Records for the exercise Start Marker

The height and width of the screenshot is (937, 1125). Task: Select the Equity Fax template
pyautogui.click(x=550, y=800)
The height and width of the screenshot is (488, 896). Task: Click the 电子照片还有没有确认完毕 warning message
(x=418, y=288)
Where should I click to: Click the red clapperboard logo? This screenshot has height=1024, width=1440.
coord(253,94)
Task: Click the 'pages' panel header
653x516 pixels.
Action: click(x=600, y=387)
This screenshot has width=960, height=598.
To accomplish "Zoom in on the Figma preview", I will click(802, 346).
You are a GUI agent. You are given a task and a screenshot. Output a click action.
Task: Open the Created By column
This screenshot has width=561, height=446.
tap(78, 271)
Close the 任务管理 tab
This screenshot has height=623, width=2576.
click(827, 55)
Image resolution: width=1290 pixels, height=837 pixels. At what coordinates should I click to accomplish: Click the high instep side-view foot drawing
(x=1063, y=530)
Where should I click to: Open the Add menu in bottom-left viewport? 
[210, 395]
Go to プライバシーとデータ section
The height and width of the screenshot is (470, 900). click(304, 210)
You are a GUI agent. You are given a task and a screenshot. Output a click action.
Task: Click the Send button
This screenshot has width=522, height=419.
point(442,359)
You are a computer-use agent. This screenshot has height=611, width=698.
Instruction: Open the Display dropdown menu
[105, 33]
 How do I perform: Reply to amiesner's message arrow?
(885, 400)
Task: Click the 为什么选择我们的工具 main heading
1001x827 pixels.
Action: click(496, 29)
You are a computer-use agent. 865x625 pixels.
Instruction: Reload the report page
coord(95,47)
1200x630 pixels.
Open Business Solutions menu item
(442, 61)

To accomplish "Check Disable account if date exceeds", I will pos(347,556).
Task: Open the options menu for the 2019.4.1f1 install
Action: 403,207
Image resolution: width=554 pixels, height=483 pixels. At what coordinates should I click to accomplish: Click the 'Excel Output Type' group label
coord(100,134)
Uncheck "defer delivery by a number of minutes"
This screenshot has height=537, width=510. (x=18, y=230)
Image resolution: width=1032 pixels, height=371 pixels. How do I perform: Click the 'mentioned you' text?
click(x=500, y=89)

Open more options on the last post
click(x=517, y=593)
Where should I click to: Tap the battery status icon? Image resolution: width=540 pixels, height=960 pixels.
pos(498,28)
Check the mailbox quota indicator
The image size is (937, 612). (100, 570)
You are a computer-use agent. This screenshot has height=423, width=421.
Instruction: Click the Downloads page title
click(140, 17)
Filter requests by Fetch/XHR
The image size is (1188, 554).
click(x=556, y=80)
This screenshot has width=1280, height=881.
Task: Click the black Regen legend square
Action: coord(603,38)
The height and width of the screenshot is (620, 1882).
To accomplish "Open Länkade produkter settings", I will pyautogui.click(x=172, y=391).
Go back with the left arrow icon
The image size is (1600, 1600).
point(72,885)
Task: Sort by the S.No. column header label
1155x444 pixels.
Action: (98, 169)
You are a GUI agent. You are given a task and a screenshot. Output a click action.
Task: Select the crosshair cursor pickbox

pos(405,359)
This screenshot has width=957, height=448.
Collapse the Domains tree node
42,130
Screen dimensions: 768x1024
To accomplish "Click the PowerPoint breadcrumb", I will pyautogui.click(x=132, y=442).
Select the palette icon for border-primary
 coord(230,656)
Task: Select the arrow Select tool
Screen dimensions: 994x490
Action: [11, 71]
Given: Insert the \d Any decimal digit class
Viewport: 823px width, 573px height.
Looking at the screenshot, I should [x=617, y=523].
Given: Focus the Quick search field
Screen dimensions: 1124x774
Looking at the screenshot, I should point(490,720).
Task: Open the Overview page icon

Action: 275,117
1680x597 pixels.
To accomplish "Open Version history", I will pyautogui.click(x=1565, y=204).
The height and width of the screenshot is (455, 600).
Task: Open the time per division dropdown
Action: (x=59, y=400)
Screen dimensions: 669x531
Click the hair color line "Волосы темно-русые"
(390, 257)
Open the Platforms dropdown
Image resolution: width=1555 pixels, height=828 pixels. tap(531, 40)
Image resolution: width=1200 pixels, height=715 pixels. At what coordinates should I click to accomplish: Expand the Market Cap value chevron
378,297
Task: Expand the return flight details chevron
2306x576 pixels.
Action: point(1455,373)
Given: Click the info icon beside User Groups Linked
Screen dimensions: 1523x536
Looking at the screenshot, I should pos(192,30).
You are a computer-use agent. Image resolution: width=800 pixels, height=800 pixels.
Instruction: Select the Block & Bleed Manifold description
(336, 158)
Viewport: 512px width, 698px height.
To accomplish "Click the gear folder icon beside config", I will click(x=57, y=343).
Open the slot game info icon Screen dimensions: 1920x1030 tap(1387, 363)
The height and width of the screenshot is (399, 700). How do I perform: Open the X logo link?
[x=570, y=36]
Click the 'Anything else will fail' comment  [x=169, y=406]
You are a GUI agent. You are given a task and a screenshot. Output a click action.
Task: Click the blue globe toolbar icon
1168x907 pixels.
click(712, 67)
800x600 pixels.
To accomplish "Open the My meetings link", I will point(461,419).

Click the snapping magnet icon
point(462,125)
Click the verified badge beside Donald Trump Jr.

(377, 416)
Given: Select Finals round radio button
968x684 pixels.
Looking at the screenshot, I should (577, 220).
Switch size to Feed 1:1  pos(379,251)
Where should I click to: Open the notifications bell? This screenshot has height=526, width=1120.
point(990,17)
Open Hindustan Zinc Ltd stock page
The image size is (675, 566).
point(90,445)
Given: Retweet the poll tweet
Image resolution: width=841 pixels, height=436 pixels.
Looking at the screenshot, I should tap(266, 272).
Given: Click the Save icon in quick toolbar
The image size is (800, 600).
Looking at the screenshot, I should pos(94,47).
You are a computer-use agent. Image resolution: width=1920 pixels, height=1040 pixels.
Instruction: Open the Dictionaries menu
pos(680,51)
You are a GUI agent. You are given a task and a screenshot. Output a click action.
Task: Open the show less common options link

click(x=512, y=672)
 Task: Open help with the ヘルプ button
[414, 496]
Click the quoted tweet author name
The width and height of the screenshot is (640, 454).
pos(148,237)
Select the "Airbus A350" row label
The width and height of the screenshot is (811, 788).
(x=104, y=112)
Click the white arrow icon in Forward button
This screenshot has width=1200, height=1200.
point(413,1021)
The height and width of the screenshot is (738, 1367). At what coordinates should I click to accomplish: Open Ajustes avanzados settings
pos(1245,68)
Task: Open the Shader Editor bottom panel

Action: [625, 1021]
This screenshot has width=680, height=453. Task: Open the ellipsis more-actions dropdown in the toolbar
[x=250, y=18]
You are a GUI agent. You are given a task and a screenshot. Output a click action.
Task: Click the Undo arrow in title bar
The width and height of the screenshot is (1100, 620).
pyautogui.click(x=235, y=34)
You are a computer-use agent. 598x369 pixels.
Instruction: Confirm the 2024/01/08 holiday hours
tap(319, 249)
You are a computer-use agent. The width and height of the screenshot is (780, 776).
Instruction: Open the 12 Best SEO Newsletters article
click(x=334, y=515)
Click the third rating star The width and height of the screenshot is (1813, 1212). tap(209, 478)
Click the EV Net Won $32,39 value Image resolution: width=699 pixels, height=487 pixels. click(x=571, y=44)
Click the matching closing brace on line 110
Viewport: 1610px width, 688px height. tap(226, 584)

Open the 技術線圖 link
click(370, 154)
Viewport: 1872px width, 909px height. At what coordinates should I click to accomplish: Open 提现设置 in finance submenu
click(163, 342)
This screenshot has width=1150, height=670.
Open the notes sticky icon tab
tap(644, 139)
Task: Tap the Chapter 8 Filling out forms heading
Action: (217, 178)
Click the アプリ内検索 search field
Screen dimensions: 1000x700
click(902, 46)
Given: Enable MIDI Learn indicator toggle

Records for the exercise End Marker

[Exercise brief] Exactly as they appear, restate all of the entries.

[Finished task]
The height and width of the screenshot is (937, 1125). Task: Select the Equity Fax template
pyautogui.click(x=550, y=800)
The height and width of the screenshot is (488, 896). Task: Click the 电子照片还有没有确认完毕 warning message
(x=418, y=288)
Where should I click to: Click the red clapperboard logo? This screenshot has height=1024, width=1440.
coord(253,94)
Task: Click the 'pages' panel header
653x516 pixels.
Action: click(x=600, y=387)
This screenshot has width=960, height=598.
To accomplish "Zoom in on the Figma preview", I will click(802, 346).
You are a GUI agent. You are given a task and a screenshot. Output a click action.
Task: Open the Created By column
This screenshot has width=561, height=446.
tap(78, 271)
Close the 任务管理 tab
This screenshot has height=623, width=2576.
click(827, 55)
Image resolution: width=1290 pixels, height=837 pixels. At what coordinates should I click to accomplish: Click the high instep side-view foot drawing
(x=1063, y=530)
Where should I click to: Open the Add menu in bottom-left viewport? 
[210, 395]
Go to プライバシーとデータ section
The height and width of the screenshot is (470, 900). click(304, 210)
You are a GUI agent. You are given a task and a screenshot. Output a click action.
Task: Click the Send button
This screenshot has width=522, height=419.
point(442,359)
You are a computer-use agent. This screenshot has height=611, width=698.
Instruction: Open the Display dropdown menu
[105, 33]
 How do I perform: Reply to amiesner's message arrow?
(885, 400)
Task: Click the 为什么选择我们的工具 main heading
1001x827 pixels.
Action: click(496, 29)
You are a computer-use agent. 865x625 pixels.
Instruction: Reload the report page
coord(95,47)
1200x630 pixels.
Open Business Solutions menu item
(442, 61)

To accomplish "Check Disable account if date exceeds", I will pos(347,556).
Task: Open the options menu for the 2019.4.1f1 install
Action: 403,207
Image resolution: width=554 pixels, height=483 pixels. At what coordinates should I click to accomplish: Click the 'Excel Output Type' group label
coord(100,134)
Uncheck "defer delivery by a number of minutes"
This screenshot has height=537, width=510. (x=18, y=230)
Image resolution: width=1032 pixels, height=371 pixels. How do I perform: Click the 'mentioned you' text?
click(x=500, y=89)

Open more options on the last post
click(x=517, y=593)
Where should I click to: Tap the battery status icon? Image resolution: width=540 pixels, height=960 pixels.
pos(498,28)
Check the mailbox quota indicator
The image size is (937, 612). (100, 570)
You are a computer-use agent. This screenshot has height=423, width=421.
Instruction: Click the Downloads page title
click(140, 17)
Filter requests by Fetch/XHR
The image size is (1188, 554).
click(x=556, y=80)
This screenshot has width=1280, height=881.
Task: Click the black Regen legend square
Action: coord(603,38)
The height and width of the screenshot is (620, 1882).
To accomplish "Open Länkade produkter settings", I will pyautogui.click(x=172, y=391).
Go back with the left arrow icon
The image size is (1600, 1600).
point(72,885)
Task: Sort by the S.No. column header label
1155x444 pixels.
Action: (98, 169)
You are a GUI agent. You are given a task and a screenshot. Output a click action.
Task: Select the crosshair cursor pickbox

pos(405,359)
This screenshot has width=957, height=448.
Collapse the Domains tree node
42,130
Screen dimensions: 768x1024
To accomplish "Click the PowerPoint breadcrumb", I will pyautogui.click(x=132, y=442).
Select the palette icon for border-primary
 coord(230,656)
Task: Select the arrow Select tool
Screen dimensions: 994x490
Action: [11, 71]
Given: Insert the \d Any decimal digit class
Viewport: 823px width, 573px height.
Looking at the screenshot, I should [x=617, y=523].
Given: Focus the Quick search field
Screen dimensions: 1124x774
Looking at the screenshot, I should point(490,720).
Task: Open the Overview page icon

Action: 275,117
1680x597 pixels.
To accomplish "Open Version history", I will pyautogui.click(x=1565, y=204).
The height and width of the screenshot is (455, 600).
Task: Open the time per division dropdown
Action: (x=59, y=400)
Screen dimensions: 669x531
Click the hair color line "Волосы темно-русые"
(390, 257)
Open the Platforms dropdown
Image resolution: width=1555 pixels, height=828 pixels. tap(531, 40)
Image resolution: width=1200 pixels, height=715 pixels. At what coordinates should I click to accomplish: Expand the Market Cap value chevron
378,297
Task: Expand the return flight details chevron
2306x576 pixels.
Action: point(1455,373)
Given: Click the info icon beside User Groups Linked
Screen dimensions: 1523x536
Looking at the screenshot, I should pos(192,30).
You are a computer-use agent. Image resolution: width=800 pixels, height=800 pixels.
Instruction: Select the Block & Bleed Manifold description
(336, 158)
Viewport: 512px width, 698px height.
To accomplish "Click the gear folder icon beside config", I will click(x=57, y=343).
Open the slot game info icon Screen dimensions: 1920x1030 tap(1387, 363)
The height and width of the screenshot is (399, 700). How do I perform: Open the X logo link?
[x=570, y=36]
Click the 'Anything else will fail' comment  [x=169, y=406]
You are a GUI agent. You are given a task and a screenshot. Output a click action.
Task: Click the blue globe toolbar icon
1168x907 pixels.
click(712, 67)
800x600 pixels.
To accomplish "Open the My meetings link", I will point(461,419).

Click the snapping magnet icon
point(462,125)
Click the verified badge beside Donald Trump Jr.

(377, 416)
Given: Select Finals round radio button
968x684 pixels.
Looking at the screenshot, I should (577, 220).
Switch size to Feed 1:1  pos(379,251)
Where should I click to: Open the notifications bell? This screenshot has height=526, width=1120.
point(990,17)
Open Hindustan Zinc Ltd stock page
The image size is (675, 566).
point(90,445)
Given: Retweet the poll tweet
Image resolution: width=841 pixels, height=436 pixels.
Looking at the screenshot, I should tap(266, 272).
Given: Click the Save icon in quick toolbar
The image size is (800, 600).
Looking at the screenshot, I should pos(94,47).
You are a computer-use agent. Image resolution: width=1920 pixels, height=1040 pixels.
Instruction: Open the Dictionaries menu
pos(680,51)
You are a GUI agent. You are given a task and a screenshot. Output a click action.
Task: Open the show less common options link

click(x=512, y=672)
 Task: Open help with the ヘルプ button
[414, 496]
Click the quoted tweet author name
The width and height of the screenshot is (640, 454).
pos(148,237)
Select the "Airbus A350" row label
The width and height of the screenshot is (811, 788).
(x=104, y=112)
Click the white arrow icon in Forward button
This screenshot has width=1200, height=1200.
point(413,1021)
The height and width of the screenshot is (738, 1367). At what coordinates should I click to accomplish: Open Ajustes avanzados settings
pos(1245,68)
Task: Open the Shader Editor bottom panel

Action: [625, 1021]
This screenshot has width=680, height=453. Task: Open the ellipsis more-actions dropdown in the toolbar
[x=250, y=18]
You are a GUI agent. You are given a task and a screenshot. Output a click action.
Task: Click the Undo arrow in title bar
The width and height of the screenshot is (1100, 620).
pyautogui.click(x=235, y=34)
You are a computer-use agent. 598x369 pixels.
Instruction: Confirm the 2024/01/08 holiday hours
tap(319, 249)
You are a computer-use agent. The width and height of the screenshot is (780, 776).
Instruction: Open the 12 Best SEO Newsletters article
click(x=334, y=515)
Click the third rating star The width and height of the screenshot is (1813, 1212). tap(209, 478)
Click the EV Net Won $32,39 value Image resolution: width=699 pixels, height=487 pixels. click(x=571, y=44)
Click the matching closing brace on line 110
Viewport: 1610px width, 688px height. tap(226, 584)

Open the 技術線圖 link
click(370, 154)
Viewport: 1872px width, 909px height. At what coordinates should I click to accomplish: Open 提现设置 in finance submenu
click(163, 342)
This screenshot has width=1150, height=670.
Open the notes sticky icon tab
tap(644, 139)
Task: Tap the Chapter 8 Filling out forms heading
Action: (217, 178)
Click the アプリ内検索 search field
Screen dimensions: 1000x700
click(902, 46)
Given: Enable MIDI Learn indicator toggle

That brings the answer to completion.